Report: TWIA Improves Claims Processes

U.S. Airforce conduct search and rescue - Galveston Island, Texas, after Hurricane Ike Sept. 13.
U.S. Airforce conduct search and rescue - Galveston Island, Texas, after Hurricane Ike Sept. 13.

The Texas Windstorm Insurance Association on Friday received a positive report from the State Auditor’s Office, which monitored TWIA’s claims process and other activities from January 2011 to March 2012.

The state's windstorm insurer of last report is paying claims more accurately and efficiently, while meeting the Texas Department of Insurance's accounting standards, the report found. The report comes after years of controversy and legal wrangling over the association's handling of homeowner claims following major hurricanes on the Texas Gulf Coast. TWIA has been under administrative oversight by the TDI for more than a year.
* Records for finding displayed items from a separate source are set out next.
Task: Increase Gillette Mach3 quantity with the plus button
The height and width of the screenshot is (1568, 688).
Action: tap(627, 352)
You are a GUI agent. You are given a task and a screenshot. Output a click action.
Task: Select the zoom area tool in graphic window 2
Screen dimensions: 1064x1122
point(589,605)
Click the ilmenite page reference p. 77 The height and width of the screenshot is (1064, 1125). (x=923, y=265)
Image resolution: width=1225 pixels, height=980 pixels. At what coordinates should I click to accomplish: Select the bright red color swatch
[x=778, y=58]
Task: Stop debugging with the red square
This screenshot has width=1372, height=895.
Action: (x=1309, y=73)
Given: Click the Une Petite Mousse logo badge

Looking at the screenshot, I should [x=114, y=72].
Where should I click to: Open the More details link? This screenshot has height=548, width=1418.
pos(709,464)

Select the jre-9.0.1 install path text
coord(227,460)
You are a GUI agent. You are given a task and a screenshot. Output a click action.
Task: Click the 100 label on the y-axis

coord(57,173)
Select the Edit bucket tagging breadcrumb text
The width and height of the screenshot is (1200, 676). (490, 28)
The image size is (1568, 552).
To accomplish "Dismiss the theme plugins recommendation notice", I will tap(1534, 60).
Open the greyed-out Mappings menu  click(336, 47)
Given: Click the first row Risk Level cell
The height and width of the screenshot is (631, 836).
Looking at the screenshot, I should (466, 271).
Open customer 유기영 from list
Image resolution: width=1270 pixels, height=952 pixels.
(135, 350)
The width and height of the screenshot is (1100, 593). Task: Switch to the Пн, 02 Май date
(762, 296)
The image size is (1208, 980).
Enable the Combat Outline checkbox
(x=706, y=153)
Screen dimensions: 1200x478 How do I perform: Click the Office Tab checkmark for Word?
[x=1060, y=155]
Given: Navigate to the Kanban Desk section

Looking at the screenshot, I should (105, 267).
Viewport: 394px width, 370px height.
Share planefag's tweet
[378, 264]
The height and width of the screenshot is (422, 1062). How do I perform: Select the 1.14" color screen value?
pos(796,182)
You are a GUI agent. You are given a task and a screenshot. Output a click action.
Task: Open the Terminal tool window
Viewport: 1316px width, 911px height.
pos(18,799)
John Polak, TWIA's general manager, said the association has drastically improved the claims process since Hurricane Ike ravaged the Texas coast in 2008. Polak was hired after the association’s poor handling of policyholder claims following the hurricane resulted in thousands of lawsuits. As this Tribune interactive shows, the state spent millions defending and settling lawsuits after the storm.

“In 2008, we did not have a call center, we did not have specific firms under contract to provide adjuster services,” said Polak in a February. When Ike hit, TWIA only had seven employees in the claims department, said Polak. Now it has almost 40. 

According to the SAO’s audit, from January 2011 to March 2012, the agency processed 24,411 claims and 88,408 payments. The majority of those payments, 57 percent, were made in cases that involved in some sort of litigation. During the time the association was audited, TWIA paid $25.2 million to legal firms to defend and settle $333.6 million in claims litigation.

The SAO offered a few suggestions to further improve the claims process, including monitoring which employees process which claims to identify potential conflicts of interest and create “reasonable time frames” to pay policyholders for living expenses.

TWIA also spent $123.6 million during the time of the audit on non-claims-related contracts. “Those expenditures were generally supported and authorized,” according to the SAO’s report. “However, auditors identified certain weaknesses in the association’s contracting process.” Specifically, the SAO found inconsistencies in the contract database, such as duplicate entries, incorrect dates, expired contracts and documents unrelated to the contracts. The report also found seven contracts for workers with Odyssey Information Services, Inc. that did not adequately describe the services those workers would provide. TWIA paid the company $1 million in 2011. 

TWIA management agreed with the SAO’s findings and detailed at the end of the report how the association would implement the recommended changes.

There are still concerns about TWIA financing that the report did not examine. In 2010, lawmakers passed major reforms to the association — the semi-state run windstorm insurer of last resort — giving TWIA the ability to adjust policyholder's premium rates in different regions of the state depending on the risk of damages. The board of directors at TWIA delayed a vote on territorial rate changes in May, and policymakers are still debating how to properly finance the association.